Quelques jours avant Pâques, c’est une trêve que se sont accordés les fabricants mondiaux de chocolat, actuellement en pleines opérations de fusions et acquisitions. Le 16 mars, ils ont décidé d’enterrer la hache de guerre en promettant un plan d'action commun contre la déforestation, qu’ils dévoileront lors de la COP23, en novembre à Bonn (Allemagne). Ont répondu à l’appel lancé par l'organisation caritative du prince Charles, le suisse Nestlé, numéro un mondial de l’agroalimentaire, l’américain Mondelez, champion du chocolat et des biscuits, son concurrent Mars ou encore le leader français du chocolat Cémoi. A leurs côtés, des représentants de Côte d'Ivoire et du Ghana, qui réalisent à eux deux plus de la moitié de la production mondiale de cacao.

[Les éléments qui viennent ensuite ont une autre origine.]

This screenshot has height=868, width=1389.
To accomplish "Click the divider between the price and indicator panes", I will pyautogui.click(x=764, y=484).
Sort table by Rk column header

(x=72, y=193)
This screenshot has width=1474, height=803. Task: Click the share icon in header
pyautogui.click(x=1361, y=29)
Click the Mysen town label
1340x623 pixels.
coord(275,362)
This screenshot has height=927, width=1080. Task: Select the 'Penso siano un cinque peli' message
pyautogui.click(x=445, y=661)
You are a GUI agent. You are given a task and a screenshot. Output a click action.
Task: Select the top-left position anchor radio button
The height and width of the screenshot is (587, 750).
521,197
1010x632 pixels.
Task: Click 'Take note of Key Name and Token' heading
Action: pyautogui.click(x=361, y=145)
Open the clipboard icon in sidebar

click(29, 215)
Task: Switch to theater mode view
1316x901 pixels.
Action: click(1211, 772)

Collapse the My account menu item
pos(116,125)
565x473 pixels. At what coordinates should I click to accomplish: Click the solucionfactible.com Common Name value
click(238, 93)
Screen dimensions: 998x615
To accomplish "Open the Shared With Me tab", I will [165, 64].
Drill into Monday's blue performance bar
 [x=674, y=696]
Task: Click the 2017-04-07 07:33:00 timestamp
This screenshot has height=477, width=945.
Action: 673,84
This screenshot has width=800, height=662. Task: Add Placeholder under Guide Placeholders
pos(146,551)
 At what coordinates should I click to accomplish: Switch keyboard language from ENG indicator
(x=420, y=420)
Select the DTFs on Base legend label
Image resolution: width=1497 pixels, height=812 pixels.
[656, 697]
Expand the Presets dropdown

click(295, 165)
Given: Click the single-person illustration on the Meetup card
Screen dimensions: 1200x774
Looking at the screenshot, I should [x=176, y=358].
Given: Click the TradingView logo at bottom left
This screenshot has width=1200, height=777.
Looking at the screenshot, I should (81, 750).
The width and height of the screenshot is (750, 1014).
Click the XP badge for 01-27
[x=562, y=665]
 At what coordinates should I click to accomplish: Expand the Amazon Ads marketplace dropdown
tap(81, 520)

Car la déforestation, en mettant en péril la pérennité du secteur du cacao, menace aussi la survie de millions de petits producteurs.
La chute des cours du cacao… après une envolée pendant dix ans
Depuis novembre 2016, les producteurs ivoiriens sont d’ailleurs particulièrement inquiets. Ils disent ne plus parvenir à écouler leur récolte, en raison d'un excédent mondial de 264 000 tonnes de cacao prévu pour la saison 2016-2017, qui a aussi fait chuter les cours début mars à leur niveau le plus bas depuis trois ans. Or les prix minimum d'achat fixés par le gouvernement ivoirien ne sont plus respectés, assurent ces planteurs. Ils ont annoncé le 5 avril porter plainte contre le Conseil ivoirien du café-cacao, chargé de la régulation et de la stabilisation de la filière, pour "ses dérives et l'opacité de sa gestion".
Début mars, la filière française du commerce équitable avait d’ailleurs tiré la sonnette d’alarme sur l’impact de cette chute des cours pour l'avenir des petits producteurs et les risques de grave tension sociale en Côte d'Ivoire, premier producteur mondial de cette fève. Reste qu’entre 2006 et 2016, les cours du cacao ont explosé de 109% alors que l’inflation répercutée par les entreprises du secteur a été limitée à 6,5%, selon Nelly Bonnet, la responsable Economie des filières et marchés au Syndicat français du chocolat, qui représente les acteurs traditionnels du secteur. Ces derniers ont aussi travaillé avec la filière ivoirienne pour l'aider à se professionnaliser et se pérenniser. Matière première onéreuse, à plus de 2 000 euros la tonne, le chocolat enregistre néanmoins à long terme une progression de sa consommation mondiale, rappelle Nelly Bonnet.